The tomb of Sidi Bel Abbes is in the nearby Sidi Marouk cemetery and can, for a small fee, be visited by non-Muslims; look for the white koubba with the light green dome. A couple of blocks to the southwest, there is a smaller, though again significant zaouia dedicated to Sidi Mohammed ben Slimane, a Saadian marabout and another of Marrakesh's seven saints.
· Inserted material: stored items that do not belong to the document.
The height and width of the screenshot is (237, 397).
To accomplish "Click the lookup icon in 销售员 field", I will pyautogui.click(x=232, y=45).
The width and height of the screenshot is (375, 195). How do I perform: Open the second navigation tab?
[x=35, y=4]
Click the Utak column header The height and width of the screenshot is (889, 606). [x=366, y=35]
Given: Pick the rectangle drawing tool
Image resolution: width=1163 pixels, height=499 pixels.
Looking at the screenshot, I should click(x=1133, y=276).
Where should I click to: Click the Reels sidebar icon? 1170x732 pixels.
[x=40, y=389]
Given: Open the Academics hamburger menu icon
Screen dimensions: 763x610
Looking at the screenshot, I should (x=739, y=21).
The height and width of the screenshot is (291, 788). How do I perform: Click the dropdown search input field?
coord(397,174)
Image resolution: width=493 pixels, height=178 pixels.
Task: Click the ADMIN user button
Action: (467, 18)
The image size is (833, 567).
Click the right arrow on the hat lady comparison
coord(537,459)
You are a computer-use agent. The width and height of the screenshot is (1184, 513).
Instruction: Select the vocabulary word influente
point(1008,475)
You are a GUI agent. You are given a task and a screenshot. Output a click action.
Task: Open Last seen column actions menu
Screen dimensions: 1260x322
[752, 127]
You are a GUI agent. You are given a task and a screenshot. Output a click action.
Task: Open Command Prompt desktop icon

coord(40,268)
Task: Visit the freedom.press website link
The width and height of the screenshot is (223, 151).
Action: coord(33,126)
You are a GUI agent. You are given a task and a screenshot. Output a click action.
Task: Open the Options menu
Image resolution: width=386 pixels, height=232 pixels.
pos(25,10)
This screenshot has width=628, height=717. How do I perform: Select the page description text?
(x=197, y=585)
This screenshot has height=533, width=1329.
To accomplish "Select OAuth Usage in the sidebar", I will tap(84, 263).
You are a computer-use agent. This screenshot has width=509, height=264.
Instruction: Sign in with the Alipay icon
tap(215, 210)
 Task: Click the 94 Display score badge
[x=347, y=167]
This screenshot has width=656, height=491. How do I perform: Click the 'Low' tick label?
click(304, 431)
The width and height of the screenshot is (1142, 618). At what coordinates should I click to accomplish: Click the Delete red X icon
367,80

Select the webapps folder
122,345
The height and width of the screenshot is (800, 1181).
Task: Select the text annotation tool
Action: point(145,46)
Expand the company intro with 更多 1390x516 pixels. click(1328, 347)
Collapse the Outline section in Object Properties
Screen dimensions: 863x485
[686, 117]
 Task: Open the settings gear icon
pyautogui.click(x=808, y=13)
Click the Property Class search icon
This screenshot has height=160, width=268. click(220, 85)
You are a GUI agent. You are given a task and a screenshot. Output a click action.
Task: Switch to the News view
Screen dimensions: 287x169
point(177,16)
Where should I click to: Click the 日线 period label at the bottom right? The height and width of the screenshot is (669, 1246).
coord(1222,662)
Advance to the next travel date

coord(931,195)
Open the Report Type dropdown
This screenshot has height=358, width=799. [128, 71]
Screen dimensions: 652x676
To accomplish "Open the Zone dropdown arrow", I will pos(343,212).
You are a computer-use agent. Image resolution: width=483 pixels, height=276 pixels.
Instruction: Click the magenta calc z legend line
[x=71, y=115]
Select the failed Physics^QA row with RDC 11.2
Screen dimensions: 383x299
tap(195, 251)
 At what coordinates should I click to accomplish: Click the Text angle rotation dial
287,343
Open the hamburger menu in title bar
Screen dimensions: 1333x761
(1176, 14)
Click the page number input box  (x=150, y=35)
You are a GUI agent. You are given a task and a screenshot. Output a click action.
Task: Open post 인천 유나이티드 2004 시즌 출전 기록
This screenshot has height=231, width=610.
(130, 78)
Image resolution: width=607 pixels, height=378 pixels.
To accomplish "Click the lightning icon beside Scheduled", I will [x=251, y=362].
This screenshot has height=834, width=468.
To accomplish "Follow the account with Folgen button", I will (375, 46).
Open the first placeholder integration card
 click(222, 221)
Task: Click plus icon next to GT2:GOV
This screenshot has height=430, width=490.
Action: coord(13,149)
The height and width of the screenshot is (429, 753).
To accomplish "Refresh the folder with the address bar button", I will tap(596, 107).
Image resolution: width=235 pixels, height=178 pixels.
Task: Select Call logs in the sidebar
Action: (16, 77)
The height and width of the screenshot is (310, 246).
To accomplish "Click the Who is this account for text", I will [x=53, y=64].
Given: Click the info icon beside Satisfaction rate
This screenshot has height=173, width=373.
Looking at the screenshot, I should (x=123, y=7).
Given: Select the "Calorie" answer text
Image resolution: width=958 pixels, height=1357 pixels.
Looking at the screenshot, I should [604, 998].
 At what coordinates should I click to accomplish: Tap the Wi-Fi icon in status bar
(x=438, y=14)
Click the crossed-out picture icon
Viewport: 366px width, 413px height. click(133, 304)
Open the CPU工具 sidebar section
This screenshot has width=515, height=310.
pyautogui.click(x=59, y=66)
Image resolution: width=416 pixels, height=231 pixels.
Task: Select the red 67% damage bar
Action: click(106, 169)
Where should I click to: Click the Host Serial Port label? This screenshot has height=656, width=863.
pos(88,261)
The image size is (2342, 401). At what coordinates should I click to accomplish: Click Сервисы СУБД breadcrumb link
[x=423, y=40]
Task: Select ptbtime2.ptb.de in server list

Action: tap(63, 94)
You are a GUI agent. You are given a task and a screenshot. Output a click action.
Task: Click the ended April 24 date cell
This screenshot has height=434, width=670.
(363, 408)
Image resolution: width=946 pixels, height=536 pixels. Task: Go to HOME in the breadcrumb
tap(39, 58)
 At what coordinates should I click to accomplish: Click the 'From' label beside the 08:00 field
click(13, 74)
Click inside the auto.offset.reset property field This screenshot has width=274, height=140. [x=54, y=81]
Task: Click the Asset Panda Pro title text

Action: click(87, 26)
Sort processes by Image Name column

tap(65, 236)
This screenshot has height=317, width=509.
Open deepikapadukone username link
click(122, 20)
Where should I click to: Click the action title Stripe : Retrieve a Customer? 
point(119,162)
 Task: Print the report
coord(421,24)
West to Bab Doukkala : Dar El Glaoui
A third alternative from Ben Youssef is to head west towards Bab Doukkala. This route, once you've found your way down through Souk Haddadine to Rue Bab Doukkala, is a sizeable thoroughfare and very straightforward to follow. Midway, you pass the Dar El Glaoui, the old place of the Pasha of Marrakesh and a place of legendary exoticism throughout the first half of this century . Part of it is nowadays occupied by the Ministry of Culture; visitors are allowed in at the discretion of the caretaker, but there's little to see. The main section of the place remains private.

mercredi 8 juin 2011

North of the Ben Youssef Mosque

The are a immediately north of the Ben Youssef Mosque is cut by two main streets : Rue Assouel (which leads up to Bab El Khemis) and Bab Taghzout, which runs up to the gate of the same name and to the Zaouia of Sidi Bel Abbes. These were, with Bab Doukkala, the principal approaches to the city of Marrakech until the present century and along them you find many of the old fondouks used for storage and lodging by merchants visiting the souks.

One of these fondouks is sited just south of the mosque and a whole series can be fond along Rue Amesfah - the continuation of Baroudienne - to the north and west.
Most are still used in some commercial capacity, as workshops or warehouses, and the doors to their courtyards often stand open. Some date from Saadian times and have fine details of wood carving or stuccowork. If you are interested, nobody seems to mind if you wander in.

Bab Debbagh and the tanneries

Bab Debbagh is supposedly Almoravid in design, though over the years it must have been almost totally rebuilt. Passing through the gate, you become aware of its very real defensive purpose: three internal rooms are placed in such a manner as to force any-one attempting to storm it to make several turns. The leather goods shop, on the right-hand side of Bab Debbagh, gives good views from its roof (for a small fee) over the quarter.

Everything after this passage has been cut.